Deepfake Crackdowns: Can the Law Keep Up with AI-Generated Election Content?

Source: Amanda Morris, https://www.mccormick.northwestern.edu/news/articles/2023/01/deepfake-challenges-will-only-grow/

By: Sarah Peck

As the 2026 election cycle approaches, lawmakers and regulators are moving quickly to address a growing threat: the use of artificial intelligence to create deceptive political content. In recent months, federal agencies and state governments have taken steps to regulate so-called “deepfakes”—AI-generated audio, images, and videos that can convincingly mimic real people.[1] These efforts reflect mounting concern that synthetic media could be used to mislead voters, spread disinformation, or undermine confidence in democratic processes.
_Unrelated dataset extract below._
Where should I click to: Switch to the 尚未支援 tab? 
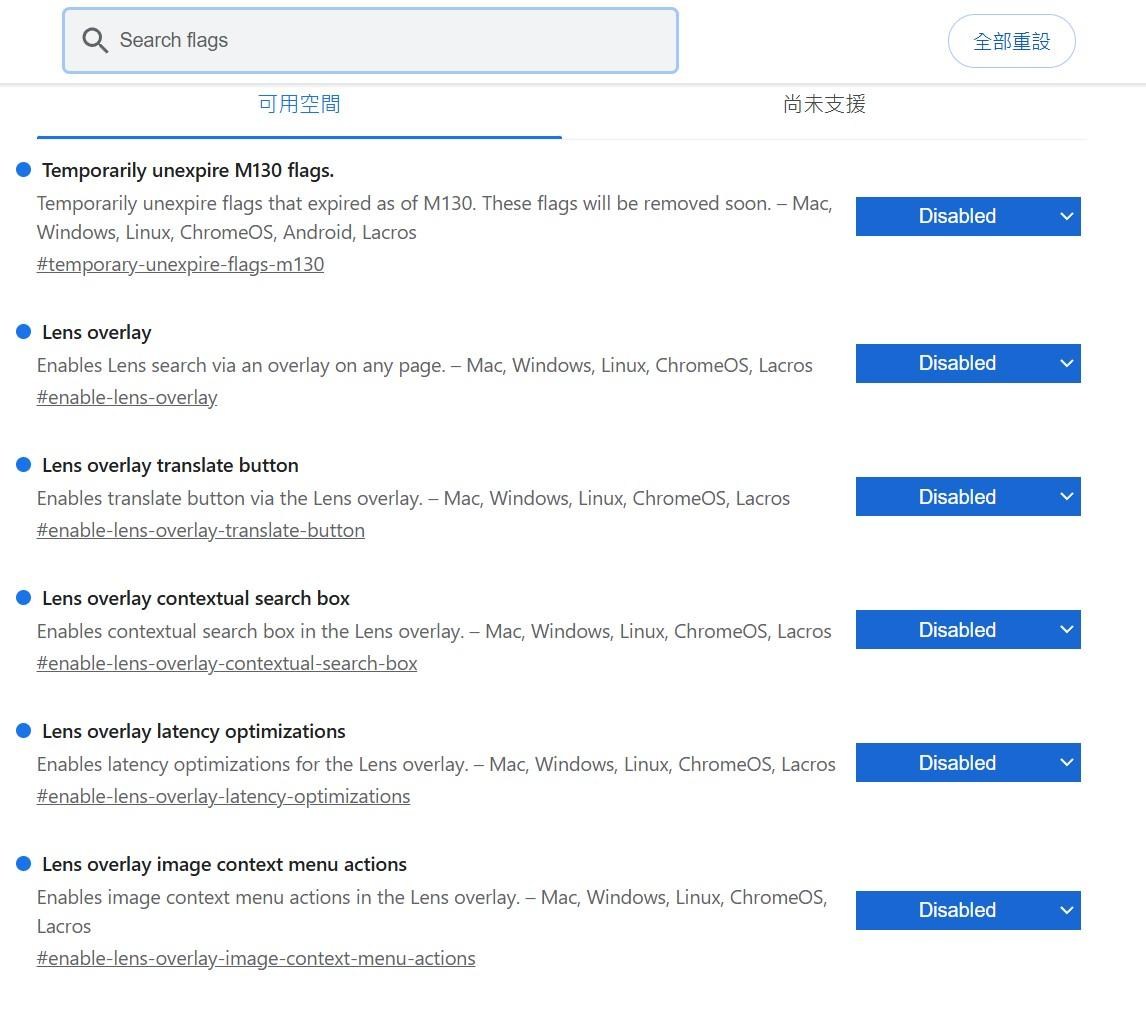pos(823,103)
The urgency is not theoretical. In 2024, voters in New Hampshire received robocalls featuring an AI-generated voice resembling President Joe Biden, urging them not to vote in the state’s primary.[2] The incident prompted investigations and enforcement actions, including criminal charges against a political consultant accused of orchestrating the scheme.[3] These developments signal that AI-generated political deception is no longer a hypothetical risk, but a present and evolving challenge. 
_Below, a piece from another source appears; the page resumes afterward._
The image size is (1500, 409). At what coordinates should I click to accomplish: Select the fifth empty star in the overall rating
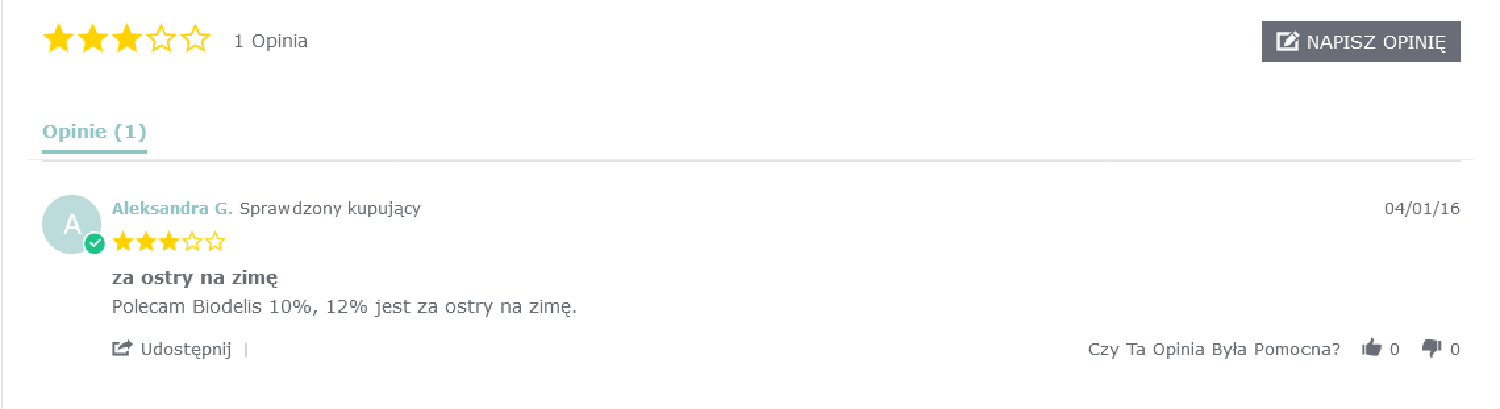pos(196,40)
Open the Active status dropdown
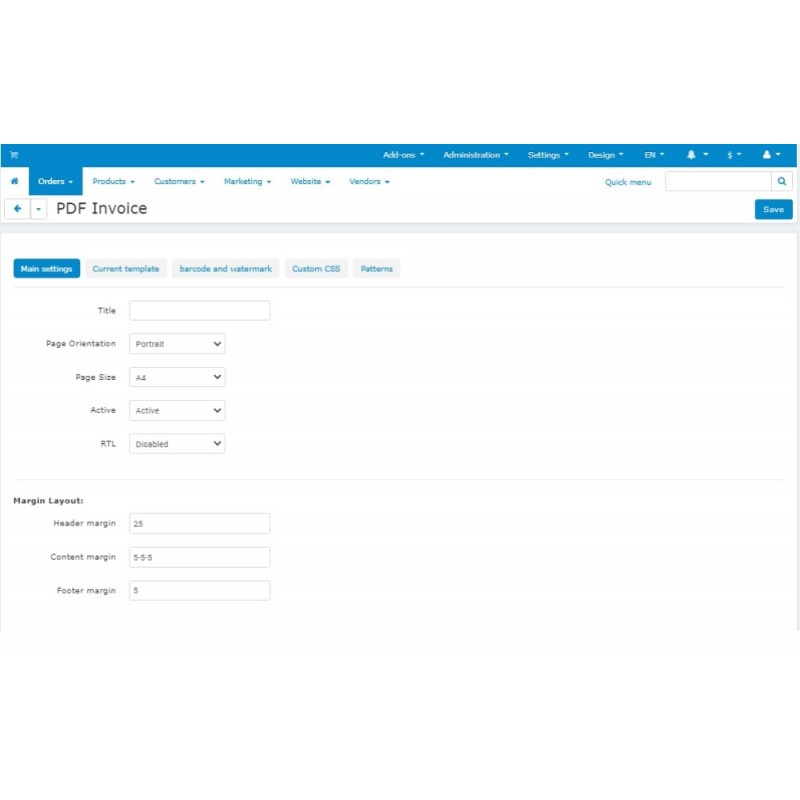This screenshot has height=800, width=800. tap(176, 410)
Federal regulators have already begun to act. In February 2024, the Federal Communications Commission issued a declaratory ruling stating that AI-generated voices used in robocalls qualify as “artificial” under the Telephone Consumer Protection Act (TCPA), allowing such calls to be restricted or penalized under existing law.[4] The agency later proposed a multi-million dollar fine against those responsible for the New Hampshire robocalls, further demonstrating its willingness to enforce these rules.[5]
At the state level, legislative activity has accelerated. States such as California and Texas have enacted or expanded laws targeting deceptive synthetic media in political communications, including requirements for disclosure and restrictions on materially misleading content near elections.[6] In 2025 and 2026, additional states have introduced similar measures, creating a rapidly evolving patchwork of regulations aimed at curbing AI-generated election interference.[7]
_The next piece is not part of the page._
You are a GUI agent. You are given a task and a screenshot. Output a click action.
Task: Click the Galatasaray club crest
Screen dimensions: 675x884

The technology driving these developments has advanced rapidly. Voice cloning tools can now generate realistic speech from only a short audio sample, lowering the barrier to creating convincing impersonations.[8] As these tools become more accessible, the potential for misuse increases, allowing individuals with limited technical expertise to create synthetic media capable of reaching large audiences.

Despite the momentum toward regulation, significant constitutional challenges remain. Political speech lies at the core of First Amendment protection, and courts have consistently applied strict scrutiny to laws that restrict it.[9] Efforts to regulate AI-generated political content must therefore be carefully tailored to avoid infringing on protected expression, including satire, parody, and legitimate political messaging.

This creates a difficult legal question: should regulation focus on the use of AI itself, or on the deceptive effects of its outputs? Broad restrictions on AI-generated political content risk sweeping in lawful speech, while narrower rules targeting deception may be difficult to enforce in fast-moving digital environments. The speed and scale of AI-generated content make it particularly challenging to detect and address harmful uses before they reach voters.

The current wave of enforcement and legislation suggests that regulators are attempting to strike a middle ground—targeting clearly deceptive uses of AI-generated content while preserving room for lawful expression. However, as deepfake technology continues to evolve, these efforts may struggle to keep pace. The speed at which synthetic media can be created and disseminated presents a fundamental challenge to traditional legal approaches, which often rely on after-the-fact enforcement.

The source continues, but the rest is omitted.